**Record set:**

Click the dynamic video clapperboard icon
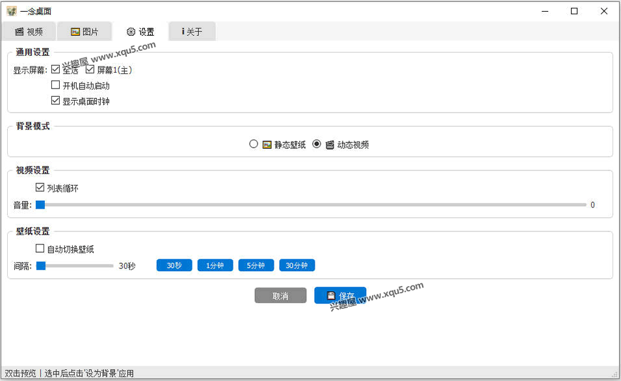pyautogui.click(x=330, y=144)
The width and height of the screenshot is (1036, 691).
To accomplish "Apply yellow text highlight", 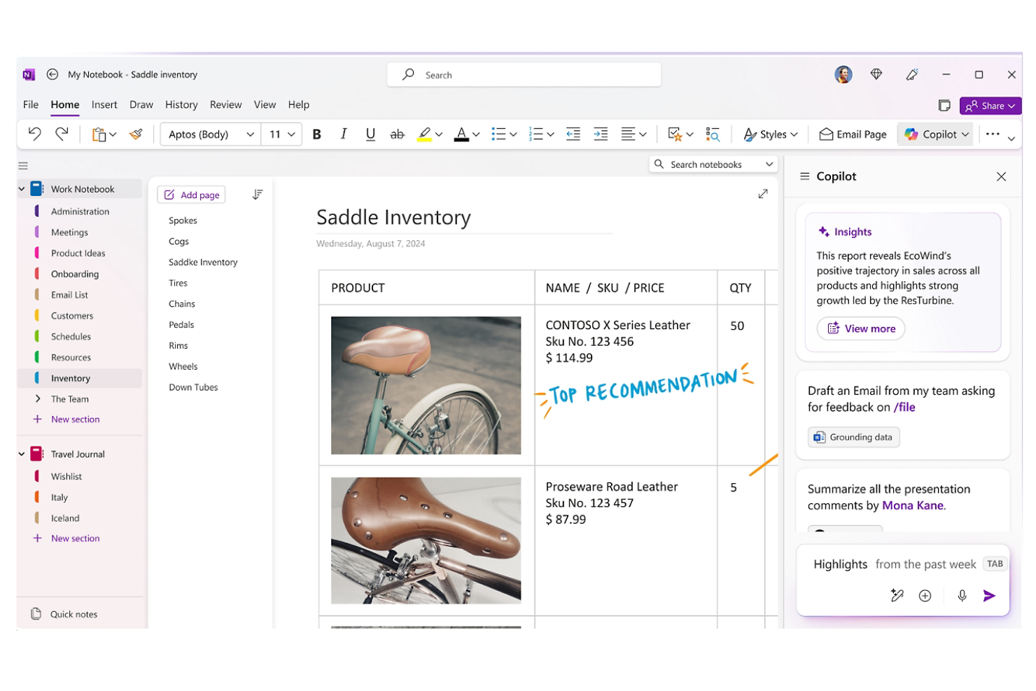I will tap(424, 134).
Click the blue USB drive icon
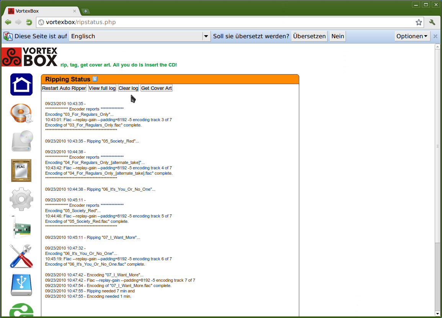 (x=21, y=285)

**Directions:**
Could you pull out every line of the material above that contains the string "icon", treating uppercase and lowercase as different?

**Complete answer:**
Click the dynamic video clapperboard icon
Click the blue USB drive icon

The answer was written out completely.